In [Invent. Math. 50, 279–293 (1979; Zbl 0408.46046)], U. Haagerup introduced a property for discrete groups (later named after him) that generalizes amenability and that is satisfied by free groups. This property was subsequently transferred to von Neumann algebras and \(C^*\)-algebras. A von Neumann algebra \(M\) with a normal, faithful, tracial state \(\tau\) is said to have the Haagerup property if there exists a net \((\Phi_j)_j\) of normal, unital, completely positive maps \(\Phi_j: M\to M\) such that: (1) for each \(j\) one has \(\tau\circ\Phi_j\leq\tau\) and \(\Phi_j\) extends to a compact operator on \(L_2(M,\tau)\); and (2) the net \((\Phi_j)_j\) converges pointwise to the identity in the \(2\)-norm induced by the trace \(\tau\). This property was introduced by M. Choda [Proc. Japan Acad., Ser. A 59, 174–177 (1983; Zbl 0523.46038)], who also showed that a group has the Haagerup property if and only if so has its group von Neumann algebra (with the canonical trace).

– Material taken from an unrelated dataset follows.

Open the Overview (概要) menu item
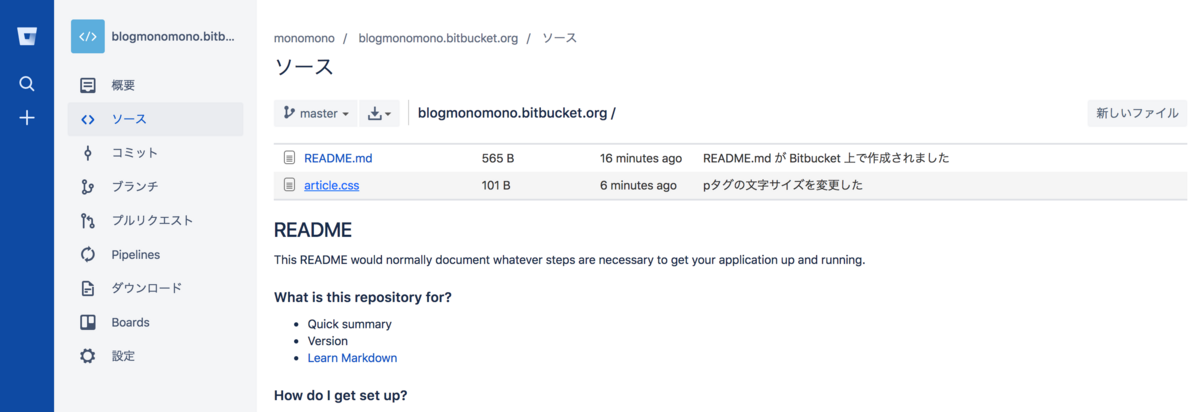This screenshot has width=1200, height=412. coord(123,86)
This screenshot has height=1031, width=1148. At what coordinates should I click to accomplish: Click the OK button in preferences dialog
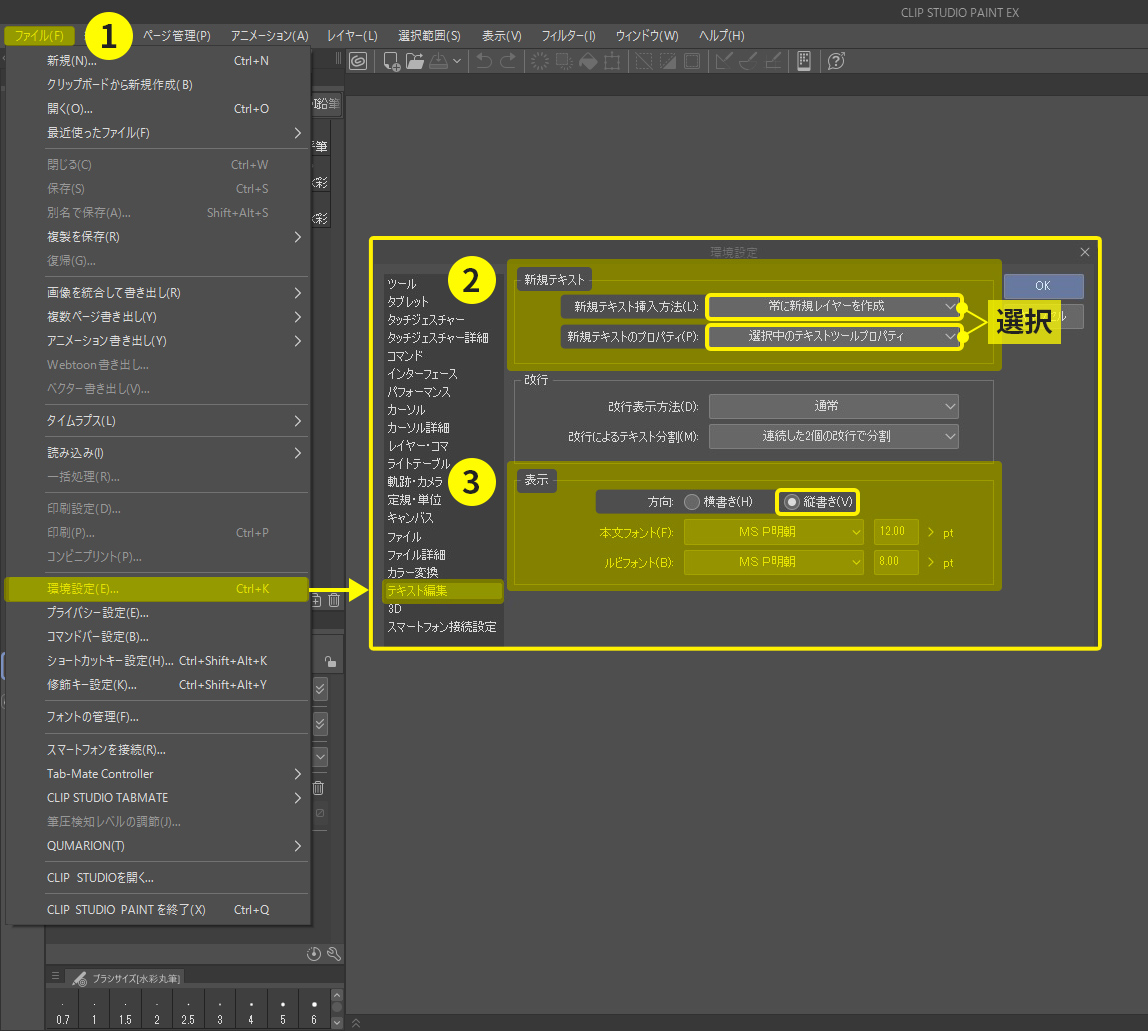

A unital \(C^*\)-algebra \(A\) with a faithful, tracial state \(\tau\) is said to have the Haagerup property if there exists a net \((\Phi_j)_j\) of unital, completely positive maps \(\Phi_j: A\to A\) satisfying the same conditions as in the von Neumann algebra case. (Thus, the only difference is that the maps \(\Phi_j\) are not assumed to be normal.) This property was introduced by Z. Dong [J. Math. Anal. Appl. 377, No. 2, 631–644 (2011; Zbl 1218.46031)], who also showed that a group has the Haagerup property if and only if so has its reduced group \(C^*\)-algebra (with the canonical trace). The definition of the Haagerup property for von Neumann algebras does not depend on the choice of a faithful normal tracial state. Despite the definitions being analogous, this is not the case for \(C^*\)-algebras: It was shown by Y. Suzuki [J. Funct. Anal. 265, No. 8, 1778–1799 (2013; Zbl 1297.46040)] that there exists a \(C^*\)-algebra \(A\) with faithful, tracial states \(\tau_1\) and \(\tau_2\) such that \(A\) has the Haagerup property for \(\tau_1\) but not for \(\tau_2\).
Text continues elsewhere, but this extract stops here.